The parties expect to finalise the transaction over the coming months.

The purchase will represent the first equity investment in Spain for the Canadian institutional investor. CDPQ said it seeks to create a new platform and add further renewable energy assets in the Iberian country.

Chief Investment Officer also reports that CDPQ expands into renewable energy infrastructure in Spain:

Global institutional investor Caisse de dépôt et placement du Québec (CDPQ) is expanding into renewable energy infrastructure in Spain with a purchase of solar assets. 

The purchase of a portfolio of 73 solar power systems is the first equity infrastructure investment in Spain for the Quebec pension fund, renewable energy manager and investor Q-Energy said Tuesday. The assets bought through the Q-Energy III Fund will supply enough electricity to support more than 115,000 households. 

“With this transaction, we are laying the foundation of our renewables platform in Spain, which will allow us to progressively increase our presence in this key renewable market and achieve CDPQ’s carbon intensity reduction targets,” CDPQ Executive Vice President and Head of Infrastructure Emmanuel Jaclot said in a statement. 

Q-Energy, which started in 2007 and operates 150 renewable energy plants across Spain, Italy, and Germany, will continue to manage the assets for CDPQ.

CDPQ is one of the largest institutional investors in renewable energy with a 2050 carbon neutral target. Its other renewable investments include a $75 million reinvestment in Indian solar power producer Azure Power Global and a reinvestment into electric vehicle charging company AddÉnergie. The pension fund is also funding solar and wind farms in France, Mexico, and the United Kingdom. 

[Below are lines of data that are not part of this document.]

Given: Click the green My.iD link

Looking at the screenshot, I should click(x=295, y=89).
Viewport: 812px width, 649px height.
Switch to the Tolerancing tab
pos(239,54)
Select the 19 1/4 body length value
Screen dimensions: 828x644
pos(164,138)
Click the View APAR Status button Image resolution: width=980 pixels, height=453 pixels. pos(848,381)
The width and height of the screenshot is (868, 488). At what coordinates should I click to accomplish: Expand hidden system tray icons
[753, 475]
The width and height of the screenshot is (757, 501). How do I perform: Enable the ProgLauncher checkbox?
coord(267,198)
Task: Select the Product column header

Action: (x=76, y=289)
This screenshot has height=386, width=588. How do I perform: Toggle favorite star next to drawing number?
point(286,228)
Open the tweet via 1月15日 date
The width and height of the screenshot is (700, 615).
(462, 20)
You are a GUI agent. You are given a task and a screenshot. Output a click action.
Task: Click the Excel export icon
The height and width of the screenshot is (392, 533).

The Quebec pension fund has about $21.2 billion, or about 8% of its $253 billion total portfolio in infrastructure assets. In the first half of 2020, CDPQ lost 2.3% in asset value, while its infrastructure allocation lost 1%. The pension fund said the infrastructure portfolio is showing some resilience despite exposure to the transport sector, which is hard hit from the pandemic. 

The solar transaction is expected to close in the coming months. The Royal Bank of Canada and Cuatrecasas advised Q-Energy on the deal. BNP Paribas and Watson Farley & Williams counseled CDPQ. 

CDPQ put out a press release on this deal:

  • CDPQ to carry out its first infrastructure equity investment in Spain with the purchase of solar assets from Q-Energy’s Q-Energy III Fund.
  • The assets will form the basis of a new CDPQ platform dedicated to renewable energy infrastructure in Spain.
  • Q-Energy will continue to manage, operate and maintain the portfolio of 73 assets.

Q-Energy, a global platform for investment and renewable energy management, today announced the sale of a portfolio of regulated photovoltaic solar assets to Caisse de dépôt et placement du Québec (CDPQ), a global institutional investor.

The portfolio is made up of 73 assets with a total capacity of 216 MWp located throughout Spain. These assets produce over 355,000 MWh annually, which is enough clean electricity to supply more than 115,000 households, or the equivalent consumption of cities such as Valladolid, Alicante or Córdoba in Spain.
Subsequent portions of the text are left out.